As shown in FIG. 2, the process 100 of manufacturing the plastic card 10 includes starting with a sheet of clear PVC plastic lenticular lens material approximately 0.014 inches in thickness and approximately 22.75 inches wide and 27.75 inches long with the array of identical cylindrically curved surfaces 13a or lenses on the front side 13 of the lenticular lens material 12. (It should be noted that sheets of lenticular lens material of any other width and length may also be used.) The process 100 then proceeds with step 210 wherein a thermoplastic heat bondable coating 15 is applied to the back side 14 of the lenticular lens material 12 using a Sakarai Cylinder Press. The application of the thermoplastic heat bondable coating 15 is performed through a process similar to silk screening. It should be noted that other machines comparable to the Sakarai Cylinder Press may also be used for this step 210. The thermally bondable coating layer 15 must be selected so that a bond strength between layers in excess of 3.4 lb./in. can be achieved. Accordingly, as described above, the selected thermally bondable coating layer 15 must be capable of migrating through the lithographic printing to bond with the back side 14 of the lenticular lens material 12 Both the back side 14 of the lenticular lens material 12 and the side 18a of the layer of core stock 18, which will contact the back side 14, may be coated with the thermally bondable coating layer 15. Alternatively, either one of the sides 14 and 18a can be coated.

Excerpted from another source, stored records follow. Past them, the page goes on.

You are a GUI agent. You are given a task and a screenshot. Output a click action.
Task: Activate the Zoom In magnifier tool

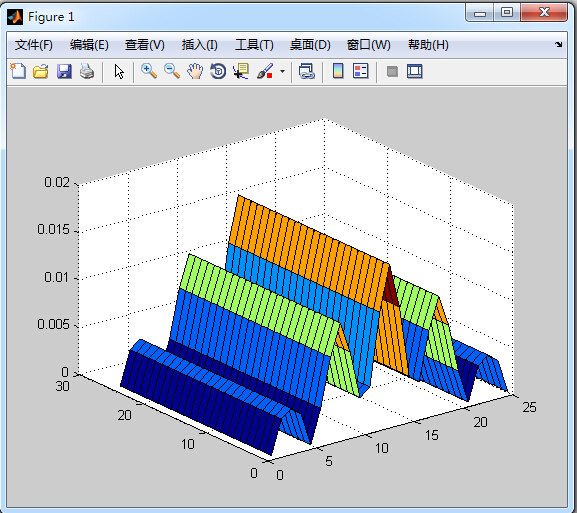pos(149,71)
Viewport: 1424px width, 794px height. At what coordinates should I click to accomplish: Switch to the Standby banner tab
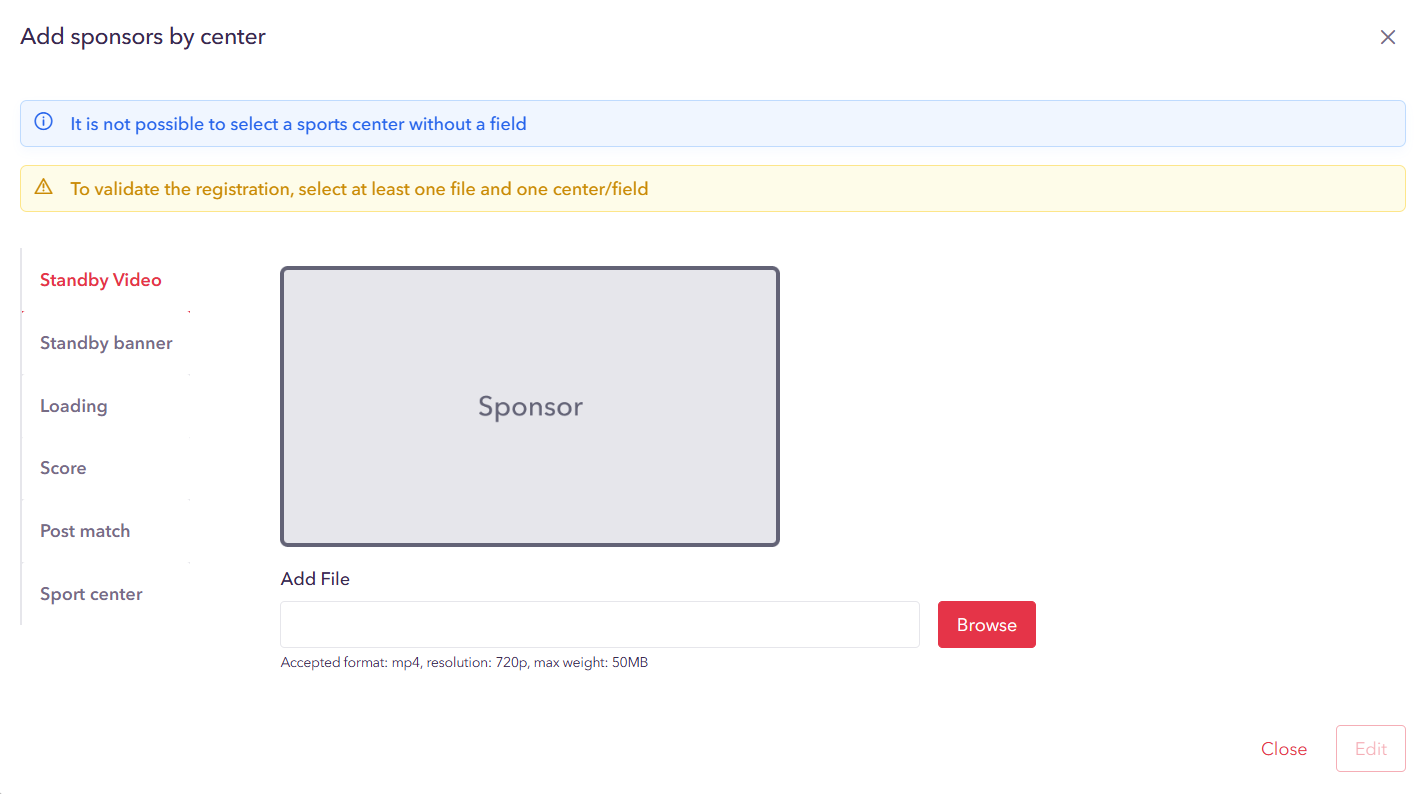[106, 343]
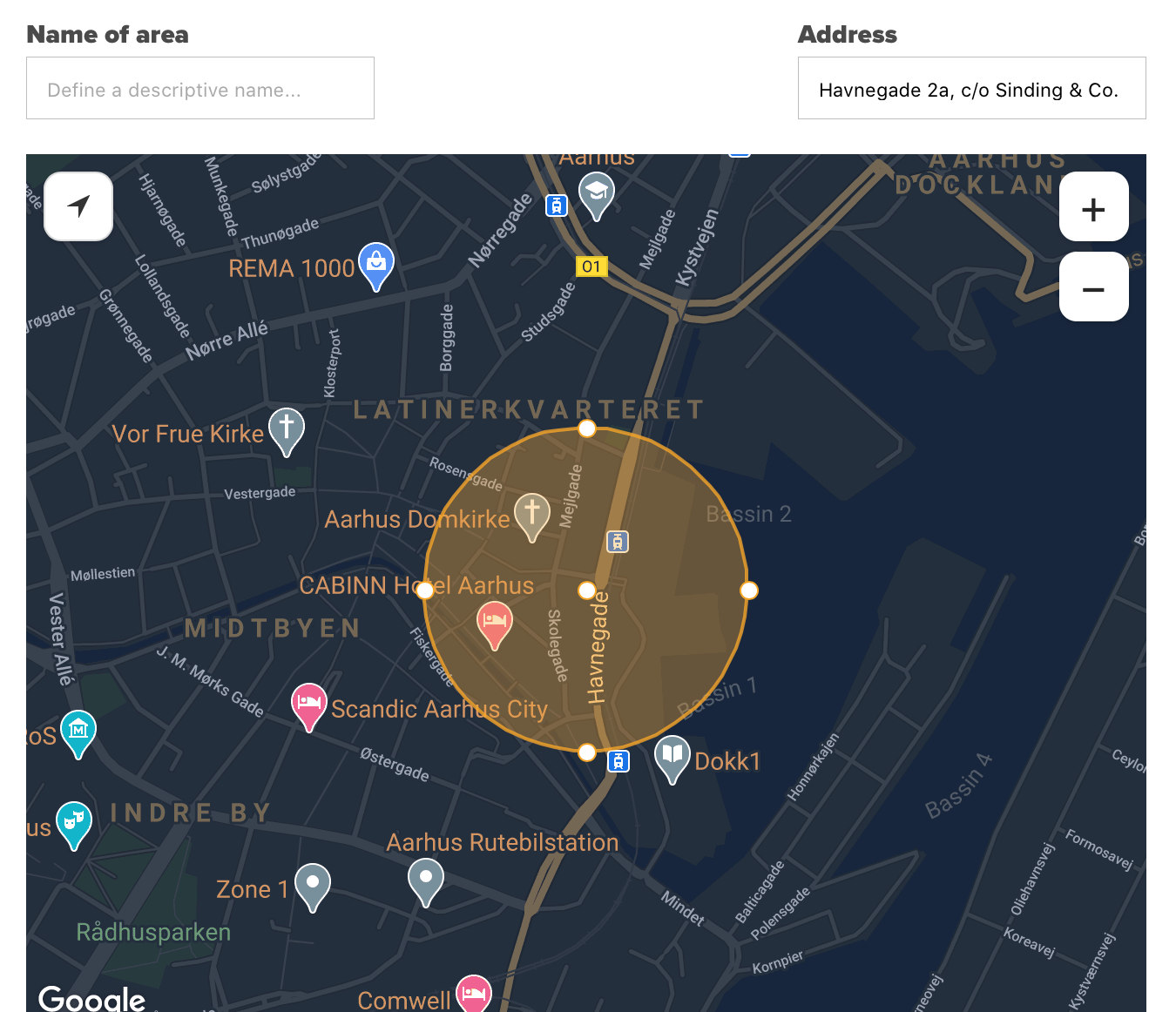The height and width of the screenshot is (1012, 1176).
Task: Zoom out with the minus button
Action: [1093, 287]
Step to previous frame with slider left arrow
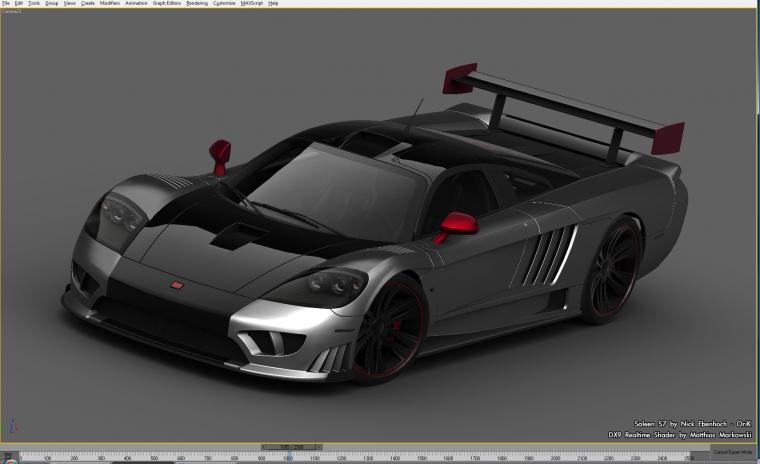760x464 pixels. [x=264, y=447]
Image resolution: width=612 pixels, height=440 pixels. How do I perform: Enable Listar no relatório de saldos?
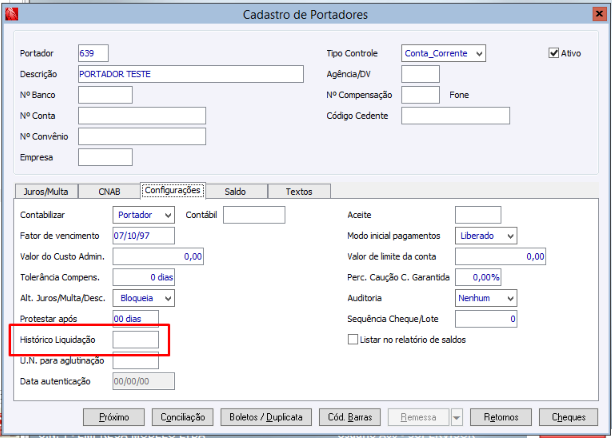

Step 220 comprises printing the back side 14 of the lenticular lens material 12 with a reverse image of a composite lithographic image previously saved on film. The term "imaged film" should be construed to incorporate technologies such as electrophotography, thermal transfer, ink jet, digital presses, and direct to plate technologies. The printing step 220 is preferably done in a stochastic printing format performed on offset lithography using a Heidelberg Four-color Press or other comparable machine, but it could be performed by any other applicable printing process such as letterpress or rotogravure printing. The ink layer 16 which is used to print the lithographic image is comprised of ultraviolet (UV) curable ink specially formulated for use on plastic. In step 220, it is critical that there is the proper registration of alignment of the lithographic image to be printed on the back side 14 with the array of cylindrically curved lenses 13a on the front side 13 of the lenticular lens material 12 in order to achieve the desired visual presentation of depth and/or motion of the lithographic image.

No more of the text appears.